### [Task description]
Write out the listing beneath this instruction in its entirety, exactly as it reads.

### [Given records]
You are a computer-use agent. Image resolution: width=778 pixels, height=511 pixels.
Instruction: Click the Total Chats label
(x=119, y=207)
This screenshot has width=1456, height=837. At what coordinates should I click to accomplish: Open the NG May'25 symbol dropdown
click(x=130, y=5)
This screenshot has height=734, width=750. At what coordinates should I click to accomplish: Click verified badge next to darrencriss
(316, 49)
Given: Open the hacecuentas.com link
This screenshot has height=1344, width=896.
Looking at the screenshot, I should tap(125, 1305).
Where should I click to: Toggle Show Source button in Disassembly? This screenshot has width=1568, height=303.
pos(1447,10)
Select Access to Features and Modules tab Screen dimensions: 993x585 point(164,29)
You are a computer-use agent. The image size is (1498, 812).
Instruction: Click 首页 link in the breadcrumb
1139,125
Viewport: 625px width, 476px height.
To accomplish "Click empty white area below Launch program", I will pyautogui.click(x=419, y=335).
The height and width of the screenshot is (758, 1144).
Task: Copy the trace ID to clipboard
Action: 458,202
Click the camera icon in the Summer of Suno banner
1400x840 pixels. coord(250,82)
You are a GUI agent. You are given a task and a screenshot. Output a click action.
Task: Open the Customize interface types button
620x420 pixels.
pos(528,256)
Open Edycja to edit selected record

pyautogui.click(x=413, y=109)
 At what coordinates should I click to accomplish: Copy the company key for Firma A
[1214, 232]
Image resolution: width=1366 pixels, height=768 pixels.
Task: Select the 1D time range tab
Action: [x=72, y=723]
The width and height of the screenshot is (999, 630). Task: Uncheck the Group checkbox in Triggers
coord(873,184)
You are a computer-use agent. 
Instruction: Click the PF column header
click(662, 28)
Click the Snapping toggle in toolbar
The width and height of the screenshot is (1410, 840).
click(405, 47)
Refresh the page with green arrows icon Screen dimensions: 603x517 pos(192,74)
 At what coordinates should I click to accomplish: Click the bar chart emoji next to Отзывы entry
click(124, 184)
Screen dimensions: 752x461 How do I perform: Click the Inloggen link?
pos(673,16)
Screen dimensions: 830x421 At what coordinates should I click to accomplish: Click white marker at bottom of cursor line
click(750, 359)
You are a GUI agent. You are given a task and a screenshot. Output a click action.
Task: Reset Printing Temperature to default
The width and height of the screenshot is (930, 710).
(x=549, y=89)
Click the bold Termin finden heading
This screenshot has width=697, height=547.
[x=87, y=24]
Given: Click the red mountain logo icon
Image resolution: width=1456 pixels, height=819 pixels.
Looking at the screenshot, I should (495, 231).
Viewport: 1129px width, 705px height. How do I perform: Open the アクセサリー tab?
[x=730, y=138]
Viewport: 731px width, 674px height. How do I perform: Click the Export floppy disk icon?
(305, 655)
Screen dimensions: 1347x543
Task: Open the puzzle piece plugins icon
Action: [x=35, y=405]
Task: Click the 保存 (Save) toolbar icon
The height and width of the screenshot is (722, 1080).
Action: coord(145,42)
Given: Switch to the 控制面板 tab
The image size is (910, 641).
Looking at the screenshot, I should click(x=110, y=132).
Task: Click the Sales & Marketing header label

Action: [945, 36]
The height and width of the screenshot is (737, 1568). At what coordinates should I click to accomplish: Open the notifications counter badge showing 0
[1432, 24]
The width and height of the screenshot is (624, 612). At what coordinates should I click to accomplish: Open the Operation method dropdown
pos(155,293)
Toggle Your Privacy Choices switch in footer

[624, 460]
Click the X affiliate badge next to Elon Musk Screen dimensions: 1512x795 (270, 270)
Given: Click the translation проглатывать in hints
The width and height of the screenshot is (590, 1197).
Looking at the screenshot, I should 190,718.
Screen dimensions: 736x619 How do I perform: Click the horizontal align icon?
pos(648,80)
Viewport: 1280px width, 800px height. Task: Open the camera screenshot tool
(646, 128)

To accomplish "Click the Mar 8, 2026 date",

### [Exercise answer]
You are a computer-use agent. Image resolution: width=778 pixels, height=511 pixels.
Instruction: Click the Total Chats label
(x=119, y=207)
This screenshot has width=1456, height=837. At what coordinates should I click to accomplish: Open the NG May'25 symbol dropdown
click(x=130, y=5)
This screenshot has height=734, width=750. At what coordinates should I click to accomplish: Click verified badge next to darrencriss
(316, 49)
Given: Open the hacecuentas.com link
This screenshot has height=1344, width=896.
Looking at the screenshot, I should tap(125, 1305).
Where should I click to: Toggle Show Source button in Disassembly? This screenshot has width=1568, height=303.
pos(1447,10)
Select Access to Features and Modules tab Screen dimensions: 993x585 point(164,29)
You are a computer-use agent. The image size is (1498, 812).
Instruction: Click 首页 link in the breadcrumb
1139,125
Viewport: 625px width, 476px height.
To accomplish "Click empty white area below Launch program", I will pyautogui.click(x=419, y=335).
The height and width of the screenshot is (758, 1144).
Task: Copy the trace ID to clipboard
Action: 458,202
Click the camera icon in the Summer of Suno banner
1400x840 pixels. coord(250,82)
You are a GUI agent. You are given a task and a screenshot. Output a click action.
Task: Open the Customize interface types button
620x420 pixels.
pos(528,256)
Open Edycja to edit selected record

pyautogui.click(x=413, y=109)
 At what coordinates should I click to accomplish: Copy the company key for Firma A
[1214, 232]
Image resolution: width=1366 pixels, height=768 pixels.
Task: Select the 1D time range tab
Action: [x=72, y=723]
The width and height of the screenshot is (999, 630). Task: Uncheck the Group checkbox in Triggers
coord(873,184)
You are a computer-use agent. 
Instruction: Click the PF column header
click(662, 28)
Click the Snapping toggle in toolbar
The width and height of the screenshot is (1410, 840).
click(405, 47)
Refresh the page with green arrows icon Screen dimensions: 603x517 pos(192,74)
 At what coordinates should I click to accomplish: Click the bar chart emoji next to Отзывы entry
click(124, 184)
Screen dimensions: 752x461 How do I perform: Click the Inloggen link?
pos(673,16)
Screen dimensions: 830x421 At what coordinates should I click to accomplish: Click white marker at bottom of cursor line
click(750, 359)
You are a GUI agent. You are given a task and a screenshot. Output a click action.
Task: Reset Printing Temperature to default
The width and height of the screenshot is (930, 710).
(x=549, y=89)
Click the bold Termin finden heading
This screenshot has width=697, height=547.
[x=87, y=24]
Given: Click the red mountain logo icon
Image resolution: width=1456 pixels, height=819 pixels.
Looking at the screenshot, I should (495, 231).
Viewport: 1129px width, 705px height. How do I perform: Open the アクセサリー tab?
[x=730, y=138]
Viewport: 731px width, 674px height. How do I perform: Click the Export floppy disk icon?
(305, 655)
Screen dimensions: 1347x543
Task: Open the puzzle piece plugins icon
Action: [x=35, y=405]
Task: Click the 保存 (Save) toolbar icon
The height and width of the screenshot is (722, 1080).
Action: coord(145,42)
Given: Switch to the 控制面板 tab
The image size is (910, 641).
Looking at the screenshot, I should click(x=110, y=132).
Task: Click the Sales & Marketing header label

Action: [945, 36]
The height and width of the screenshot is (737, 1568). At what coordinates should I click to accomplish: Open the notifications counter badge showing 0
[1432, 24]
The width and height of the screenshot is (624, 612). At what coordinates should I click to accomplish: Open the Operation method dropdown
pos(155,293)
Toggle Your Privacy Choices switch in footer

[624, 460]
Click the X affiliate badge next to Elon Musk Screen dimensions: 1512x795 (270, 270)
Given: Click the translation проглатывать in hints
The width and height of the screenshot is (590, 1197).
Looking at the screenshot, I should 190,718.
Screen dimensions: 736x619 How do I perform: Click the horizontal align icon?
pos(648,80)
Viewport: 1280px width, 800px height. Task: Open the camera screenshot tool
(646, 128)

To accomplish "Click the Mar 8, 2026 date",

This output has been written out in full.